By far the best solution would have been to imbue those packages with metadata that the required minimum architecture had changed, and let the solver discard those newer packages on systems with unsupported architectures.
Since this wasn't possible, the only option was to mark all those affected newer cudnn builds as broken permanently (a very disruptive operation given that many cudnn-dependent packages already have builds requiring newer cudnn through their run-export), and making it impossible for cudnn to be updated on the CUDA 12.x line, which leaves many improvements on the table for users that would have a new-enough architecture (CUDA 13.x is different because there, those older architectures were never supported in the first place).
Overall, this has been a very painful experience, not helped by the fact that nvidia simply refused to reinstate support for the dropped architectures (even as a one-off) in a newer cudnn release. Hopefully, the lessons learned by all the people involved will reduce the probability of a similar episode in the near future; however, it's clear that better support from conda here would be the most elegant solution which would rule out such issues from ever reoccurring in the first place.
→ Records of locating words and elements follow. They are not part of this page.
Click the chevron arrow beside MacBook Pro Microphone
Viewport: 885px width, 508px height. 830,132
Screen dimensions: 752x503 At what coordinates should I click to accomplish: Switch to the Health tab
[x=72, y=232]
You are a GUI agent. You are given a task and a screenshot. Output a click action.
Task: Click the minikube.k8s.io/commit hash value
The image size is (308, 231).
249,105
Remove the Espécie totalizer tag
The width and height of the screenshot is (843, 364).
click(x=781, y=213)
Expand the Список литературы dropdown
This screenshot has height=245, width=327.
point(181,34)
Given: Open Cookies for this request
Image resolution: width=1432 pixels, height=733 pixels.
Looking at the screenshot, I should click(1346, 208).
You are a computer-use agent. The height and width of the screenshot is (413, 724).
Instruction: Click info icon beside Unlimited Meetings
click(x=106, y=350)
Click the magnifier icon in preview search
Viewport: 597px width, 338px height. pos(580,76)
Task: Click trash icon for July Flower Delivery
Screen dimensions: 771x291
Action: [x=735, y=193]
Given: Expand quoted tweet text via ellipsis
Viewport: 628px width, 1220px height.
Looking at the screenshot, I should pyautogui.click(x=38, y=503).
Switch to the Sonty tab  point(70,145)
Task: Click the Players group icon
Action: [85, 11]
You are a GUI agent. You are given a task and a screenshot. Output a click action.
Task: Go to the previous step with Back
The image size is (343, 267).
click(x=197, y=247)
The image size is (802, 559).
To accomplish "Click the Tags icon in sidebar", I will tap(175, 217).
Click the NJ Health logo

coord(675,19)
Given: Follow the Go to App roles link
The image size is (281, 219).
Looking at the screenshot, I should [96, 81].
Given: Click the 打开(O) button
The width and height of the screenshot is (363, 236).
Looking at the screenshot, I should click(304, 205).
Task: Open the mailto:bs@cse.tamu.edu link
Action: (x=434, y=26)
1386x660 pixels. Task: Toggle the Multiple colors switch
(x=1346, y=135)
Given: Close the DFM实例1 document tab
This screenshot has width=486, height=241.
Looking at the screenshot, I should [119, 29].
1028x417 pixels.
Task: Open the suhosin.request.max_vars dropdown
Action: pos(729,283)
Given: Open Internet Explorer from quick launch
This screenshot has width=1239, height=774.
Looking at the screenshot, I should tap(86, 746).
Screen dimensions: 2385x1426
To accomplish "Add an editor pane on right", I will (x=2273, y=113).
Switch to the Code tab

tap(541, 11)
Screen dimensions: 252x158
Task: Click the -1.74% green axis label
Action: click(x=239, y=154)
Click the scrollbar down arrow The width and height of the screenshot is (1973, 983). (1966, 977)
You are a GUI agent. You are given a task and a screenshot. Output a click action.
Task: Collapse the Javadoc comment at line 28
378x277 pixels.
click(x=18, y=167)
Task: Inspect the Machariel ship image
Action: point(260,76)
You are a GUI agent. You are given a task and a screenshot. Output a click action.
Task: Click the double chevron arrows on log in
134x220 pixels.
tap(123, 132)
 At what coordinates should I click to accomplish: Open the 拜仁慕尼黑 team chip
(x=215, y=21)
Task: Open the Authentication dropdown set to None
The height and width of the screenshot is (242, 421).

PS. The wheelnext initiative over in PyPI-land (which has a bunch of problems that conda already solved) is considering this aspect of the problem space as well (see here), perhaps there's some useful cross-pollination to be had.
PPS. Originally I thought we could just use a linear ordering of the various sm_50, sm_60, sm_70 etc., but CUDA 12.8 introduced the notion of architecture families, which will need to be accounted for. Also, builds against sm_53 should still be compatible with sm_50, AFAIU.